** PROVIDED RECORDS follows **
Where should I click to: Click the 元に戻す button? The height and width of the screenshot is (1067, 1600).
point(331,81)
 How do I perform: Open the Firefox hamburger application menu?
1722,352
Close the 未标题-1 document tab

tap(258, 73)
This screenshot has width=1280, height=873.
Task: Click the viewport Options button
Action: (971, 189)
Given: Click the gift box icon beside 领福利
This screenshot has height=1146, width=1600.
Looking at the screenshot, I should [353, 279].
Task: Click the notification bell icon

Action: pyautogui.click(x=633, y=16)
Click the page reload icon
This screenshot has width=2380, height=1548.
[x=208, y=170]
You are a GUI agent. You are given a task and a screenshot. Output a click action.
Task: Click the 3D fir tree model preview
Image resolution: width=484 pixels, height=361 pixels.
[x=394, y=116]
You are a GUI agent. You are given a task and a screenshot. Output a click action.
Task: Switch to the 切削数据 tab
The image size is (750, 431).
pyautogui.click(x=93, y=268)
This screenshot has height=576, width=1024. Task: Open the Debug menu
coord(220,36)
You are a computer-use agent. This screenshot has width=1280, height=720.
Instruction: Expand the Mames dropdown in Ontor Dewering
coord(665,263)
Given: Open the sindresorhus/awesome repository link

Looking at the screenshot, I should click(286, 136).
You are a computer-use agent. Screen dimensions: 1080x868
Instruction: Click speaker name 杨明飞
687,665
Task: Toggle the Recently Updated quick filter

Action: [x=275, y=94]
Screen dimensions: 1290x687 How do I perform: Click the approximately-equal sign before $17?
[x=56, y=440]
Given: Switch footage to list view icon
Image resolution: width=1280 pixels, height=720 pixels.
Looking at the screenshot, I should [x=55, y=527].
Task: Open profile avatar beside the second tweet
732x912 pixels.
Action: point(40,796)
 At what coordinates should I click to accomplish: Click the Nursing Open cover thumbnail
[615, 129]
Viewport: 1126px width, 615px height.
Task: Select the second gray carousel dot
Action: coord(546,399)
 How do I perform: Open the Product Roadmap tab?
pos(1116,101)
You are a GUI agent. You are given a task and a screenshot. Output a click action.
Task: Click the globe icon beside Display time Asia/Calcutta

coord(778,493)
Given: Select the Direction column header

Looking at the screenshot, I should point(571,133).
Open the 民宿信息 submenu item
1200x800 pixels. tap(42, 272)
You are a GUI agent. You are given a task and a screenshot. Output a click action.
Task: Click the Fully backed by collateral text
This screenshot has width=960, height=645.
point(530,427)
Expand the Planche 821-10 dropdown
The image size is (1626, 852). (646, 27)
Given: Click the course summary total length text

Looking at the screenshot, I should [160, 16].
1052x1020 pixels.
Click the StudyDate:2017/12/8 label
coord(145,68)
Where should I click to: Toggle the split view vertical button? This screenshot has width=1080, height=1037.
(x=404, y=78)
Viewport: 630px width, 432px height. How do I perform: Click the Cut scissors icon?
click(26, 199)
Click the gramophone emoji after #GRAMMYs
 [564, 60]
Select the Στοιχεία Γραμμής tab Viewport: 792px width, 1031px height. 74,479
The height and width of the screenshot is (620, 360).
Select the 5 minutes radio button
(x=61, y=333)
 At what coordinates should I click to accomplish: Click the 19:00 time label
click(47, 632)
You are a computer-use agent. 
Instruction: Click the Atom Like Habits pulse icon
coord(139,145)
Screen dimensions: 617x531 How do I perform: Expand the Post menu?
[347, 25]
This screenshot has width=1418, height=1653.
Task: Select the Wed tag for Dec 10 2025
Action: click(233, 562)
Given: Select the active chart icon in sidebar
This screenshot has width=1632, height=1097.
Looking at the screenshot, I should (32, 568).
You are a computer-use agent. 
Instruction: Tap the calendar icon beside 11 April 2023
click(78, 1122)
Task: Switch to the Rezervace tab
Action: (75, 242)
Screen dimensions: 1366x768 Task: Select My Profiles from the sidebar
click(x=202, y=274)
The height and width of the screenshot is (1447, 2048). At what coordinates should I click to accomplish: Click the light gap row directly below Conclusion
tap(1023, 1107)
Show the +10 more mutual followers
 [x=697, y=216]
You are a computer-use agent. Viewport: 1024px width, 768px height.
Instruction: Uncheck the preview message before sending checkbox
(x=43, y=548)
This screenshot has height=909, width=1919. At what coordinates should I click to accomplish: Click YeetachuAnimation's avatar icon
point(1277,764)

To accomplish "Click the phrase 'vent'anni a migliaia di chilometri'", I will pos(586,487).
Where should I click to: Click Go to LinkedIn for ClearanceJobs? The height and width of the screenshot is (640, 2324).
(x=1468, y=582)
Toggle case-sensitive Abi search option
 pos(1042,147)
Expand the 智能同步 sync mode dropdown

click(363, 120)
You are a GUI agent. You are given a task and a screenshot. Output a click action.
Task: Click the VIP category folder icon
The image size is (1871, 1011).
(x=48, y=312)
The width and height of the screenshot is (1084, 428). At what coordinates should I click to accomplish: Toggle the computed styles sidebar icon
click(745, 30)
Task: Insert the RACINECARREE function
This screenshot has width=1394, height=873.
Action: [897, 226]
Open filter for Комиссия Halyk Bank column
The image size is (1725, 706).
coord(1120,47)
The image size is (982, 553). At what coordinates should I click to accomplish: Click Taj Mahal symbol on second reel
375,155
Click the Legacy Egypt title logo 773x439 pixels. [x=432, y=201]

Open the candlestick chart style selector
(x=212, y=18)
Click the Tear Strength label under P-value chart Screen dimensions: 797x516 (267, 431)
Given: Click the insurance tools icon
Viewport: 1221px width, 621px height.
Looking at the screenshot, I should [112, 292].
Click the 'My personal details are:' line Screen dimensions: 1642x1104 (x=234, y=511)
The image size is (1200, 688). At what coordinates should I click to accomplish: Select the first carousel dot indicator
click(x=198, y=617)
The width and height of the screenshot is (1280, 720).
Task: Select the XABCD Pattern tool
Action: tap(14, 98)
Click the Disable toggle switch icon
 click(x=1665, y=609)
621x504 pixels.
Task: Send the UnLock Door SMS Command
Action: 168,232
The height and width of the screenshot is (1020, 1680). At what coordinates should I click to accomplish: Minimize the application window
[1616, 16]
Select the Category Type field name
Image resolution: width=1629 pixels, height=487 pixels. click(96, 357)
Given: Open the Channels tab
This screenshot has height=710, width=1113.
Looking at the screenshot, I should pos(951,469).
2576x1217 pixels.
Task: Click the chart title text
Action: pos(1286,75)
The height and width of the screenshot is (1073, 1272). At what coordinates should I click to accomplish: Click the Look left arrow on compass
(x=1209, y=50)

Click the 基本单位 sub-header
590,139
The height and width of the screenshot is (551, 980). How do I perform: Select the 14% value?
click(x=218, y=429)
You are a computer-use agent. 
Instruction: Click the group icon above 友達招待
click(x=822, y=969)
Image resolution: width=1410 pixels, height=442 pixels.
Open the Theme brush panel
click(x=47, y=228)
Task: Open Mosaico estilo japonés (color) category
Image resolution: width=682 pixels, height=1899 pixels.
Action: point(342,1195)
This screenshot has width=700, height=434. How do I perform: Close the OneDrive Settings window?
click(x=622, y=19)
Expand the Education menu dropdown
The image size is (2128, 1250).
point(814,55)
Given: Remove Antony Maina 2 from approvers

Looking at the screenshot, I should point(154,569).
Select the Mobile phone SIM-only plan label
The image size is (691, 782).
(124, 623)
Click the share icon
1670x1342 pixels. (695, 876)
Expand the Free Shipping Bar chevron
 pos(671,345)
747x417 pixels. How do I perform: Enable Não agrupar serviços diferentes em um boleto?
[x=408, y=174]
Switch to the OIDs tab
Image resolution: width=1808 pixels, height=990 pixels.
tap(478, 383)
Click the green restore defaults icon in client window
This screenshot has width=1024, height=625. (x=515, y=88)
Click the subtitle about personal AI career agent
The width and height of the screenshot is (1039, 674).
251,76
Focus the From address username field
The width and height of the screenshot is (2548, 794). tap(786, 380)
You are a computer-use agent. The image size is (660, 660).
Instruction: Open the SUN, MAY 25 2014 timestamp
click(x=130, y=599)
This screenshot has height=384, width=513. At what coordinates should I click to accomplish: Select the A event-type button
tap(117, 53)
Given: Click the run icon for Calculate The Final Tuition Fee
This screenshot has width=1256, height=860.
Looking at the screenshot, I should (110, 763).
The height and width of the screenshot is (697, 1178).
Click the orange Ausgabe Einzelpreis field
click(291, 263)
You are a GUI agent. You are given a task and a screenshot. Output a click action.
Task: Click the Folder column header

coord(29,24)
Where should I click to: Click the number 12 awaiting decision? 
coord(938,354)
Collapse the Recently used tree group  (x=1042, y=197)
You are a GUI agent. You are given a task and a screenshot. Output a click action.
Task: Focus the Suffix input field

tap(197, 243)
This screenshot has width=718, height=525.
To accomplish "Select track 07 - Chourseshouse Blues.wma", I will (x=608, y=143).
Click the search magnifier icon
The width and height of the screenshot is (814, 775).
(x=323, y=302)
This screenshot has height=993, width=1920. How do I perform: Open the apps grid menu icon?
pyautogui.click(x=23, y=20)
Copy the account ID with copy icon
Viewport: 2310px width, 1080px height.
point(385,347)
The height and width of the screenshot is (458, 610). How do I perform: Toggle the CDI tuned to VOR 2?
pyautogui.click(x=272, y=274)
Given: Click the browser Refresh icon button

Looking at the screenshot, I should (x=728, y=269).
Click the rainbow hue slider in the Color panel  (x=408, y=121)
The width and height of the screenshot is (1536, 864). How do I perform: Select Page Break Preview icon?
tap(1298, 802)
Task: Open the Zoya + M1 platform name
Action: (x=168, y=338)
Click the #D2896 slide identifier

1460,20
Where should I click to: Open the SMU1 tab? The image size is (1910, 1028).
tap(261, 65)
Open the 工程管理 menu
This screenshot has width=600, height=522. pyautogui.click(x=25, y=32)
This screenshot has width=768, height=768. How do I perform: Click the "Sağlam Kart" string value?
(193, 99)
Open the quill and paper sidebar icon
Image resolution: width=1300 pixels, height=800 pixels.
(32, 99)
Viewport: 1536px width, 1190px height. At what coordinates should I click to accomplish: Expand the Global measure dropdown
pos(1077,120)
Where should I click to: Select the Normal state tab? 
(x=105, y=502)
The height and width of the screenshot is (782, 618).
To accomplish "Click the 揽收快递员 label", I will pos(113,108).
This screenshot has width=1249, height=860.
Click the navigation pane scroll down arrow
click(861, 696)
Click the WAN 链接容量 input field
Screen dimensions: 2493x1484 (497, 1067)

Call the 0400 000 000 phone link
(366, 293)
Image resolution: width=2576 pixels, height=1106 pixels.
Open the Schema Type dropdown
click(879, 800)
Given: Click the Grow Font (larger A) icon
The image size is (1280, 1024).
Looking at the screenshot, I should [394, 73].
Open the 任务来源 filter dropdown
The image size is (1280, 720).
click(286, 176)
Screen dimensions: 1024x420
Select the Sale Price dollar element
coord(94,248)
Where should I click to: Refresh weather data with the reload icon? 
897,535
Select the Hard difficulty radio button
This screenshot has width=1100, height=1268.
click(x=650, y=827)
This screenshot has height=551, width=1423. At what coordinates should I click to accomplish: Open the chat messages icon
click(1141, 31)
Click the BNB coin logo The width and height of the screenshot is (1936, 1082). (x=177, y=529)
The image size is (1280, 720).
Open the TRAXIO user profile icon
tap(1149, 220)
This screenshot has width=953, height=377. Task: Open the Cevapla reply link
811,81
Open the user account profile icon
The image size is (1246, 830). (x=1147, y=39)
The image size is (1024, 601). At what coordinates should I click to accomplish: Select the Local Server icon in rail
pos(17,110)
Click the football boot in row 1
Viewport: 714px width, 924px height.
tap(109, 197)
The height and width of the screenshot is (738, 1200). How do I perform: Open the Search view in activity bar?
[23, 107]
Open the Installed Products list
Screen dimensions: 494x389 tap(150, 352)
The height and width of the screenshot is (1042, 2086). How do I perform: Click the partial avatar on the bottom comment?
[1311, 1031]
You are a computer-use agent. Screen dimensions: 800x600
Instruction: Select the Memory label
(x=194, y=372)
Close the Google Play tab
** End of PROVIDED RECORDS **
THE TASK:
Copy, from the lines above, each one that holds "logo".

ANSWER TO THE PROBLEM:
Click the Legacy Egypt title logo 773x439 pixels. [x=432, y=201]
Click the BNB coin logo The width and height of the screenshot is (1936, 1082). (x=177, y=529)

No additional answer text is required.